*YOUR TASK*.
Write out all the data again, exactly.

Stored items:
↓
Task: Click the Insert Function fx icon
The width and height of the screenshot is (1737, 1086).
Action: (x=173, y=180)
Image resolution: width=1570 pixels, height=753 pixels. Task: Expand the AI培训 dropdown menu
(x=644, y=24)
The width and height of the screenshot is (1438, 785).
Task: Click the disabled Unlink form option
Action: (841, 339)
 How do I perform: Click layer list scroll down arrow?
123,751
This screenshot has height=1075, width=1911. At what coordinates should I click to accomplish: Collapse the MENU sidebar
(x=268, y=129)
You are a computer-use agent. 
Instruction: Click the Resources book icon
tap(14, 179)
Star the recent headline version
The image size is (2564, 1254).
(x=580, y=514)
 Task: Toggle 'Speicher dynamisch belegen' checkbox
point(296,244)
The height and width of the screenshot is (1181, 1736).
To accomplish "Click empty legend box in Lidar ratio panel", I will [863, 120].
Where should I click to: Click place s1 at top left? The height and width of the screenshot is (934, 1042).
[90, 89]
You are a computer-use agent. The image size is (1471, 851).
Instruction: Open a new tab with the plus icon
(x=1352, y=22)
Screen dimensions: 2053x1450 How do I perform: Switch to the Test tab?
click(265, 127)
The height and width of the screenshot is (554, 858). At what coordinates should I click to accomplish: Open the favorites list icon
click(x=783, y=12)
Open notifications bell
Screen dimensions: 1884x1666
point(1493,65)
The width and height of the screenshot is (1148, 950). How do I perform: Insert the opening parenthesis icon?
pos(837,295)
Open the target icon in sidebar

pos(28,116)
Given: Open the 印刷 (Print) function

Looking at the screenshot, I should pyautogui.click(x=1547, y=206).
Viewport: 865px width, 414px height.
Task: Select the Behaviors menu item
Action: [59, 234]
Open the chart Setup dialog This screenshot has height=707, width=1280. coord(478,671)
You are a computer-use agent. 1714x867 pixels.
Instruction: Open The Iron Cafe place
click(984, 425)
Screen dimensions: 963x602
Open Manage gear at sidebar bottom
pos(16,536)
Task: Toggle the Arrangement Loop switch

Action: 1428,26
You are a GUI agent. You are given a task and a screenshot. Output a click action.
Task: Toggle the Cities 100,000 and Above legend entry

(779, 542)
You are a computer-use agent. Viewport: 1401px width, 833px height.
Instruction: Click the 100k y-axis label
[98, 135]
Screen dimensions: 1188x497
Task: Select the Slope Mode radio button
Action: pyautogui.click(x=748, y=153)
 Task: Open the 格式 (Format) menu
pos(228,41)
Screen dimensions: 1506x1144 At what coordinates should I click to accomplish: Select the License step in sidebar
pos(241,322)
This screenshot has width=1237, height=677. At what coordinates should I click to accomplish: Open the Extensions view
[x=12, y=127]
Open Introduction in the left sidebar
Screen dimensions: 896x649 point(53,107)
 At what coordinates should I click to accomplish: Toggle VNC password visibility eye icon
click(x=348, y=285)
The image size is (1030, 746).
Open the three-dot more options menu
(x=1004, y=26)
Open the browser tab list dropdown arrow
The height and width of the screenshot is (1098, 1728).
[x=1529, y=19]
↑
*OUTPUT BELOW*.
Task: Click the Insert Function fx icon
The width and height of the screenshot is (1737, 1086).
Action: (x=173, y=180)
Image resolution: width=1570 pixels, height=753 pixels. Task: Expand the AI培训 dropdown menu
(x=644, y=24)
The width and height of the screenshot is (1438, 785).
Task: Click the disabled Unlink form option
Action: (841, 339)
 How do I perform: Click layer list scroll down arrow?
123,751
This screenshot has height=1075, width=1911. At what coordinates should I click to accomplish: Collapse the MENU sidebar
(x=268, y=129)
You are a computer-use agent. 
Instruction: Click the Resources book icon
tap(14, 179)
Star the recent headline version
The image size is (2564, 1254).
(x=580, y=514)
 Task: Toggle 'Speicher dynamisch belegen' checkbox
point(296,244)
The height and width of the screenshot is (1181, 1736).
To accomplish "Click empty legend box in Lidar ratio panel", I will [863, 120].
Where should I click to: Click place s1 at top left? The height and width of the screenshot is (934, 1042).
[90, 89]
You are a computer-use agent. The image size is (1471, 851).
Instruction: Open a new tab with the plus icon
(x=1352, y=22)
Screen dimensions: 2053x1450 How do I perform: Switch to the Test tab?
click(265, 127)
The height and width of the screenshot is (554, 858). At what coordinates should I click to accomplish: Open the favorites list icon
click(x=783, y=12)
Open notifications bell
Screen dimensions: 1884x1666
point(1493,65)
The width and height of the screenshot is (1148, 950). How do I perform: Insert the opening parenthesis icon?
pos(837,295)
Open the target icon in sidebar

pos(28,116)
Given: Open the 印刷 (Print) function

Looking at the screenshot, I should pyautogui.click(x=1547, y=206).
Viewport: 865px width, 414px height.
Task: Select the Behaviors menu item
Action: [59, 234]
Open the chart Setup dialog This screenshot has height=707, width=1280. coord(478,671)
You are a computer-use agent. 1714x867 pixels.
Instruction: Open The Iron Cafe place
click(984, 425)
Screen dimensions: 963x602
Open Manage gear at sidebar bottom
pos(16,536)
Task: Toggle the Arrangement Loop switch

Action: 1428,26
You are a GUI agent. You are given a task and a screenshot. Output a click action.
Task: Toggle the Cities 100,000 and Above legend entry

(779, 542)
You are a computer-use agent. Viewport: 1401px width, 833px height.
Instruction: Click the 100k y-axis label
[98, 135]
Screen dimensions: 1188x497
Task: Select the Slope Mode radio button
Action: pyautogui.click(x=748, y=153)
 Task: Open the 格式 (Format) menu
pos(228,41)
Screen dimensions: 1506x1144 At what coordinates should I click to accomplish: Select the License step in sidebar
pos(241,322)
This screenshot has width=1237, height=677. At what coordinates should I click to accomplish: Open the Extensions view
[x=12, y=127]
Open Introduction in the left sidebar
Screen dimensions: 896x649 point(53,107)
 At what coordinates should I click to accomplish: Toggle VNC password visibility eye icon
click(x=348, y=285)
The image size is (1030, 746).
Open the three-dot more options menu
(x=1004, y=26)
Open the browser tab list dropdown arrow
The height and width of the screenshot is (1098, 1728).
[x=1529, y=19]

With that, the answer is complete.